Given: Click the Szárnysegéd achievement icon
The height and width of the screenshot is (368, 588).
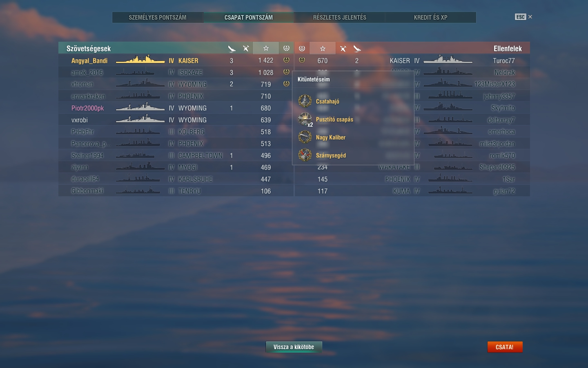Looking at the screenshot, I should click(305, 155).
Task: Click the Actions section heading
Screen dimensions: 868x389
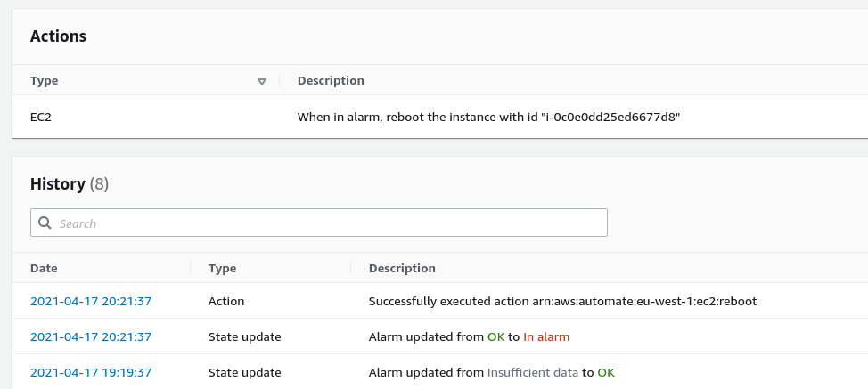Action: tap(58, 36)
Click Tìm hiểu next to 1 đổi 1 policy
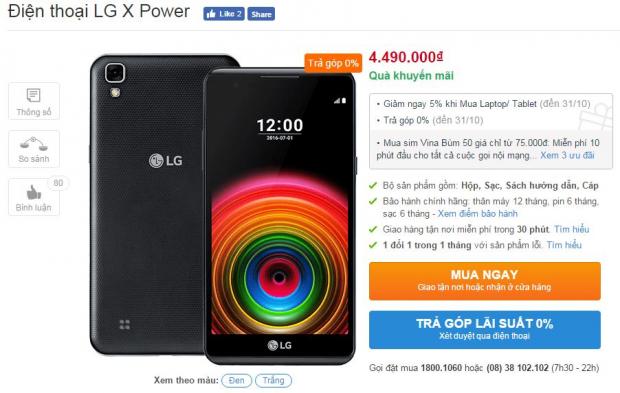The width and height of the screenshot is (620, 393). click(564, 245)
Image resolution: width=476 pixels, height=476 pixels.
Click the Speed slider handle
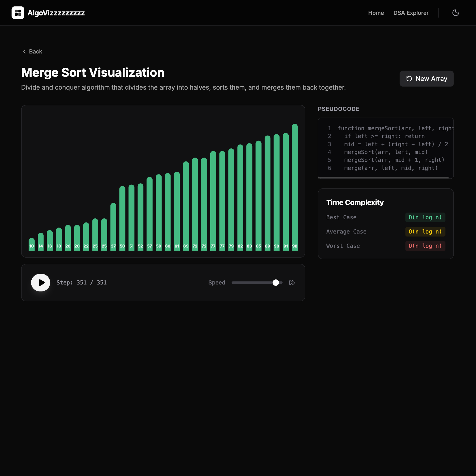276,283
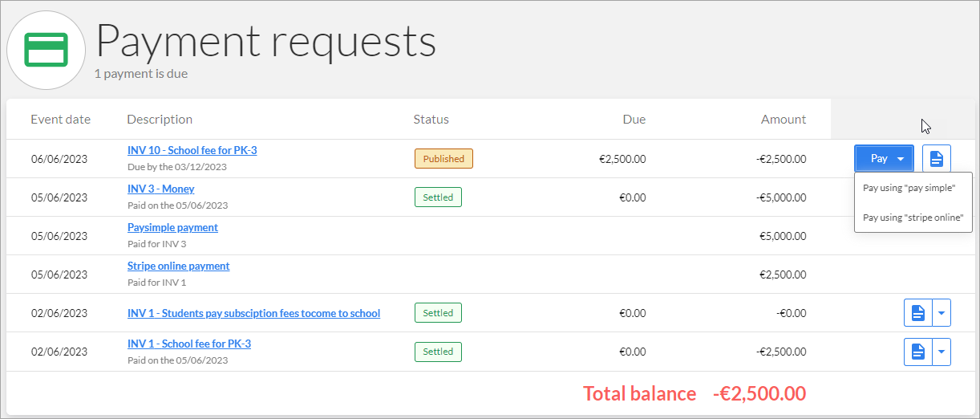The height and width of the screenshot is (419, 980).
Task: Open the Paysimple payment link
Action: pos(172,227)
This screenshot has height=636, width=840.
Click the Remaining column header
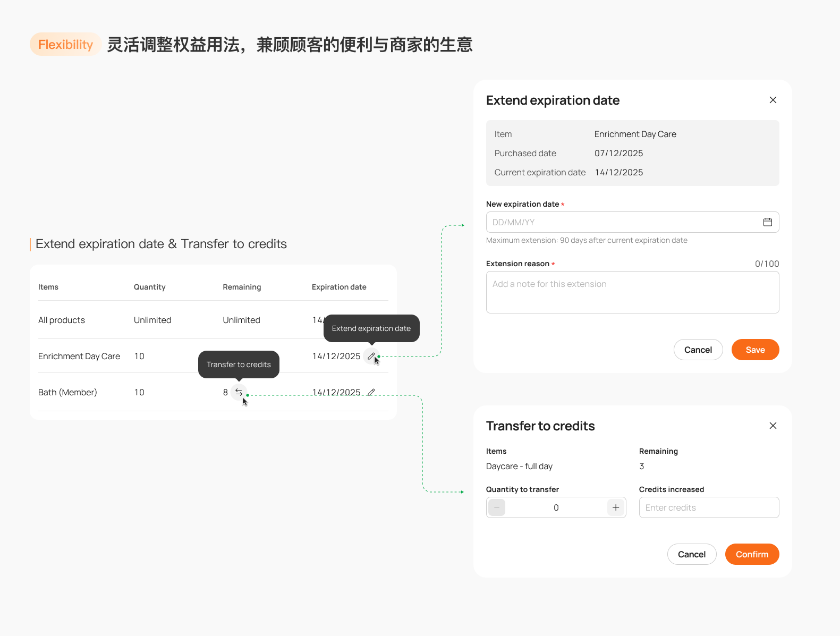pyautogui.click(x=242, y=287)
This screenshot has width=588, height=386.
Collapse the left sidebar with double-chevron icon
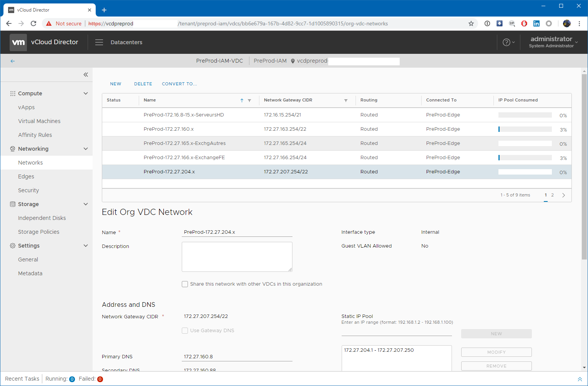[x=86, y=75]
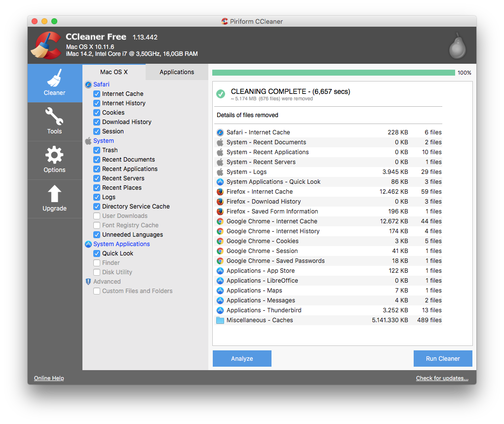
Task: Click the Google Chrome icon next to Cookies row
Action: coord(220,241)
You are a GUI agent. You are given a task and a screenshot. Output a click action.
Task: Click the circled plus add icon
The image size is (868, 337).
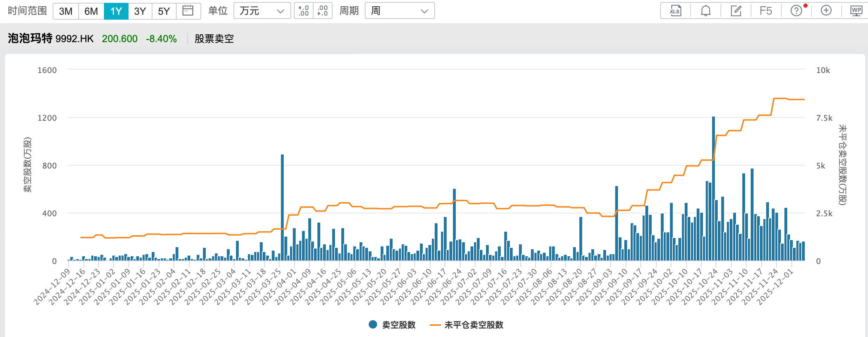click(826, 11)

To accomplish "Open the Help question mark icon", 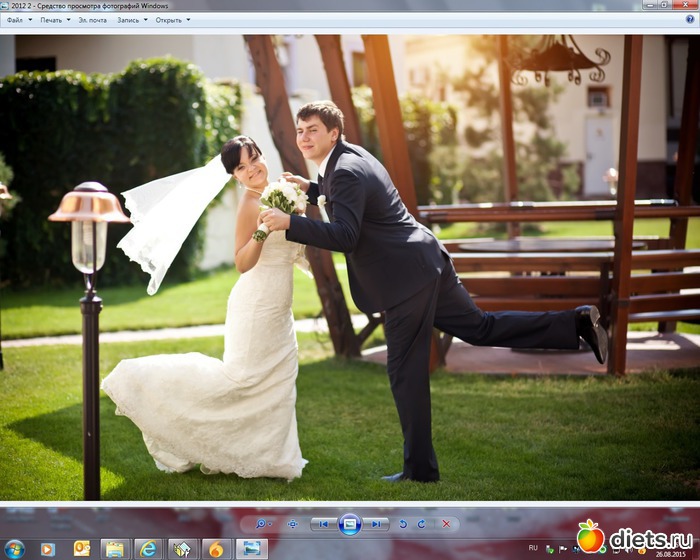I will (689, 19).
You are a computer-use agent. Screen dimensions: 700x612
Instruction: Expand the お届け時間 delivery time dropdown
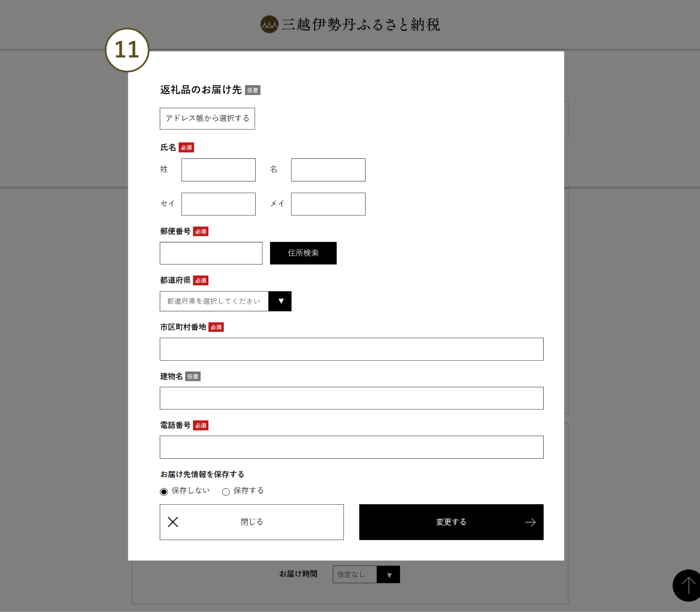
══════════
* Directions
I need every line of the data that has the word "agent"; please list them.

* Exercise answer
You are a GUI agent. You are given a task and a screenshot. Output a click action.
You are a computer-use agent. Screen dimensions: 700x612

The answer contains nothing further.